(Stored items from a collection)
····················

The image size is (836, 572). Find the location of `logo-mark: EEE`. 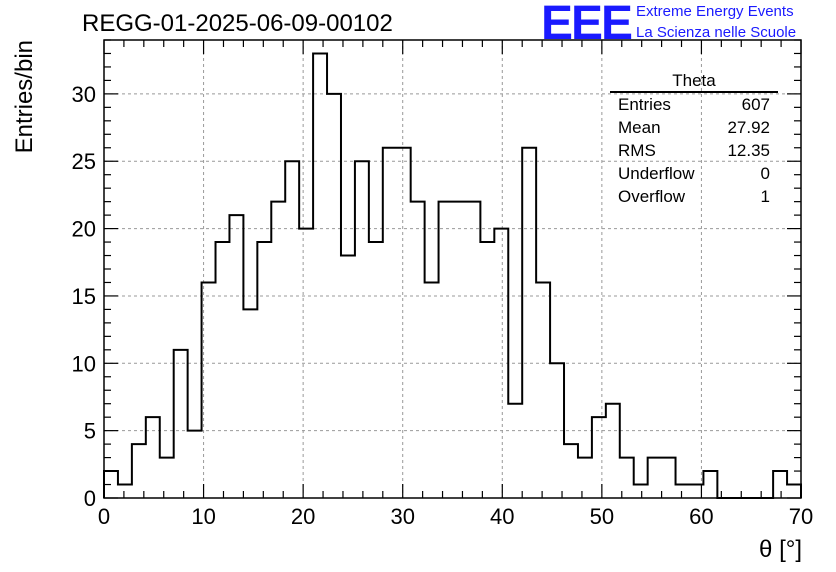

logo-mark: EEE is located at coordinates (587, 25).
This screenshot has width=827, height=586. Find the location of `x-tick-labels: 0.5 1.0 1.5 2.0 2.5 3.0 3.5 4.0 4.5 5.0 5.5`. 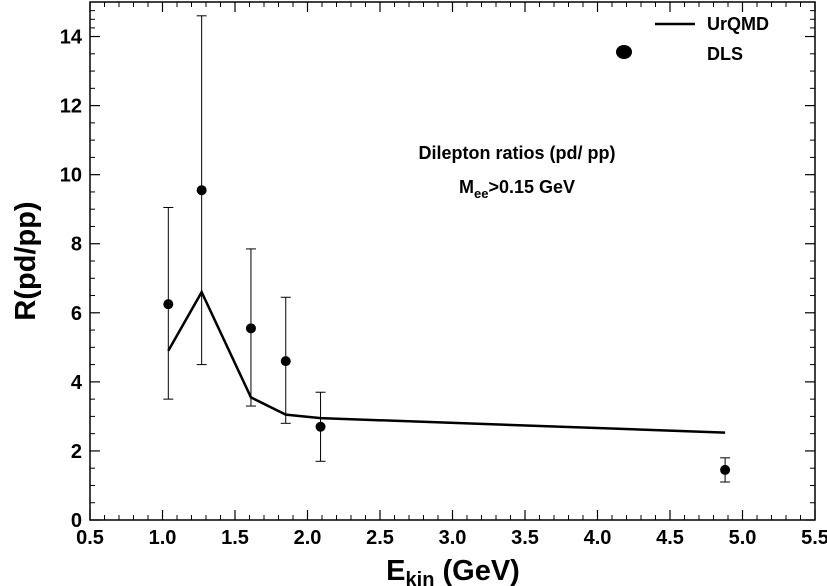

x-tick-labels: 0.5 1.0 1.5 2.0 2.5 3.0 3.5 4.0 4.5 5.0 5.5 is located at coordinates (452, 538).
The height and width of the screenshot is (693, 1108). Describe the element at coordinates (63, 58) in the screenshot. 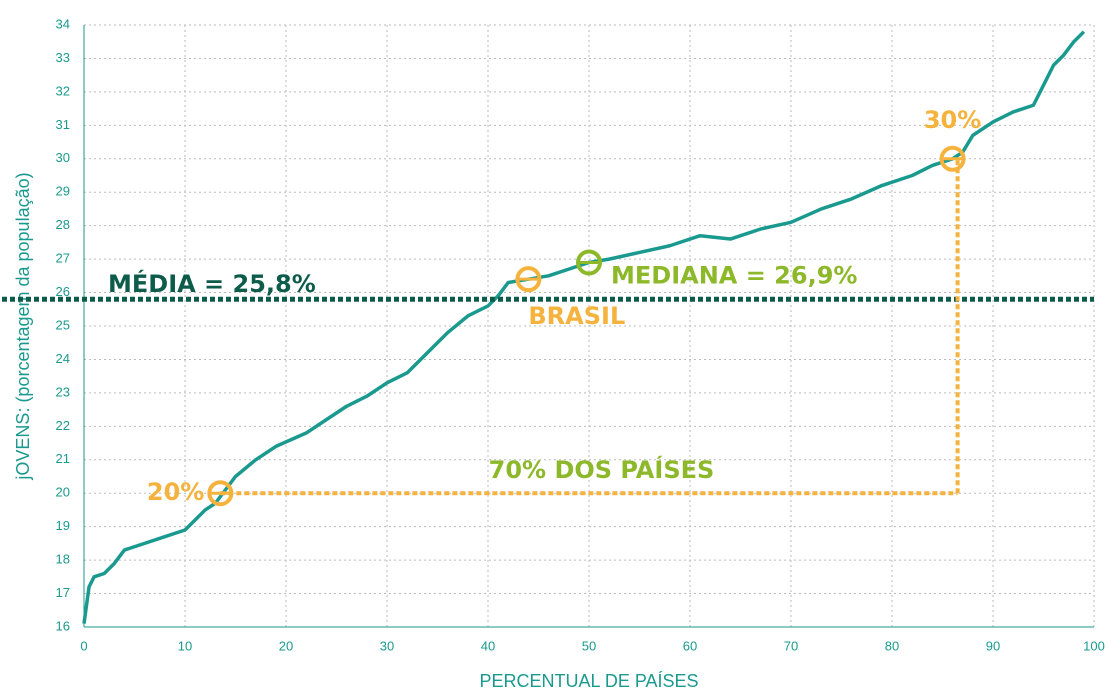

I see `y-tick-label: 33` at that location.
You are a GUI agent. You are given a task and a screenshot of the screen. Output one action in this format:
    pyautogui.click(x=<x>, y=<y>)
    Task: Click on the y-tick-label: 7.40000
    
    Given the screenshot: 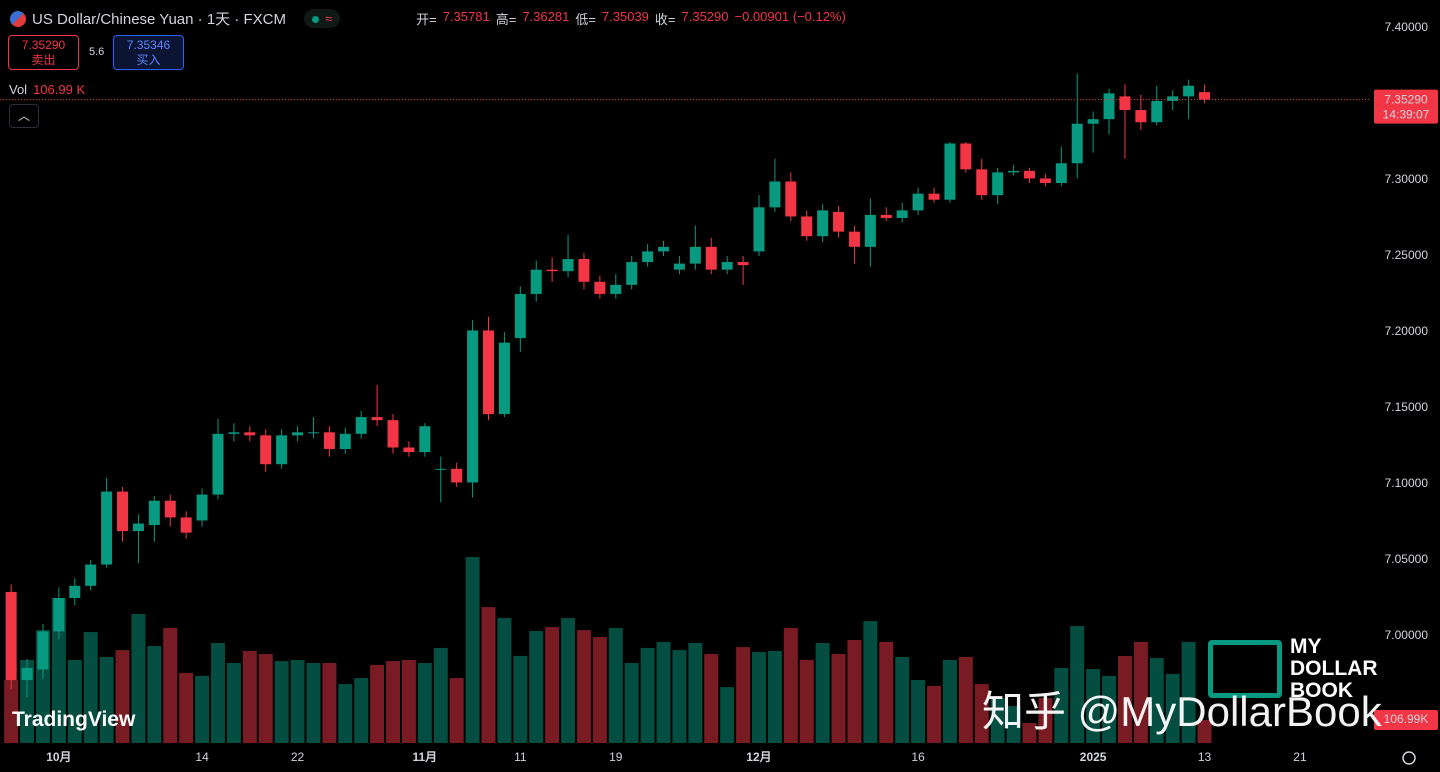 What is the action you would take?
    pyautogui.click(x=1407, y=27)
    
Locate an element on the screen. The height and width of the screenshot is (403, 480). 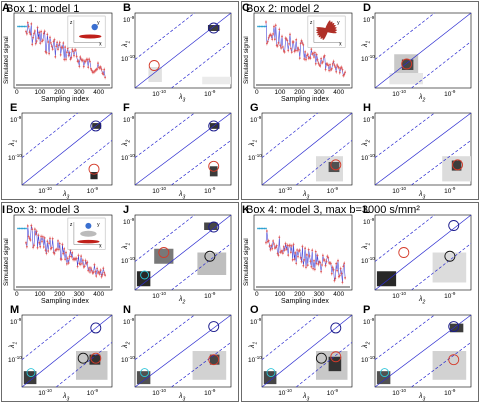
panel-label-C: C is located at coordinates (246, 8).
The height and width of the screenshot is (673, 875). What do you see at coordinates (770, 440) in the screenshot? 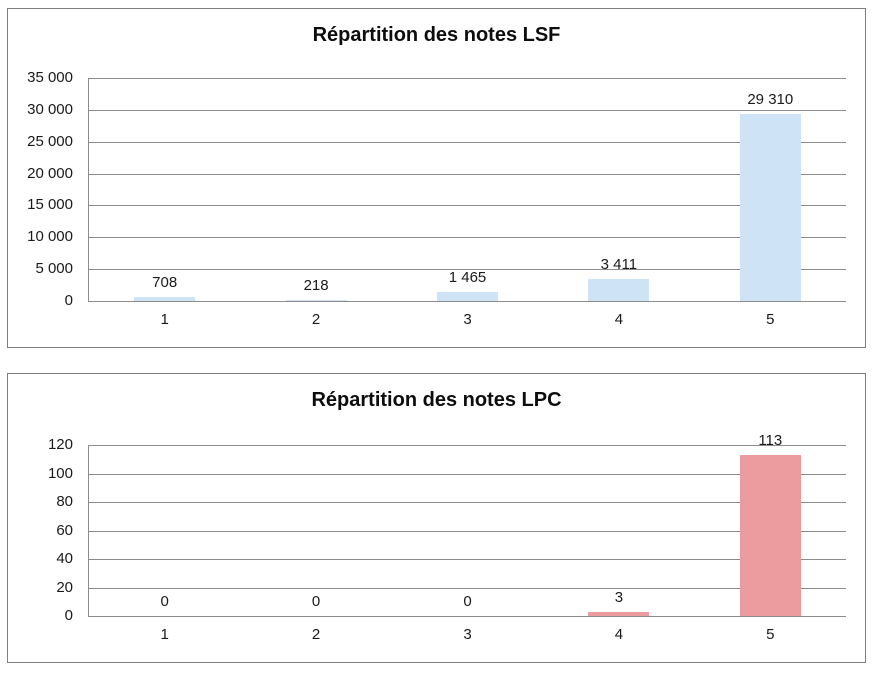
I see `bar-value-label: 113` at bounding box center [770, 440].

····················

* WORK REQUIRED
Reproduce the lines above word for word, from the line containing "This screenshot has" through the line containing "at that location.", both included. Leave the pictures out of your answer.

* RESPONSE BELOW
This screenshot has width=827, height=586. Find the location of `x-tick-labels: 0.5 1.0 1.5 2.0 2.5 3.0 3.5 4.0 4.5 5.0 5.5`. 

x-tick-labels: 0.5 1.0 1.5 2.0 2.5 3.0 3.5 4.0 4.5 5.0 5.5 is located at coordinates (452, 538).
The height and width of the screenshot is (693, 1108). Describe the element at coordinates (63, 58) in the screenshot. 

I see `y-tick-label: 33` at that location.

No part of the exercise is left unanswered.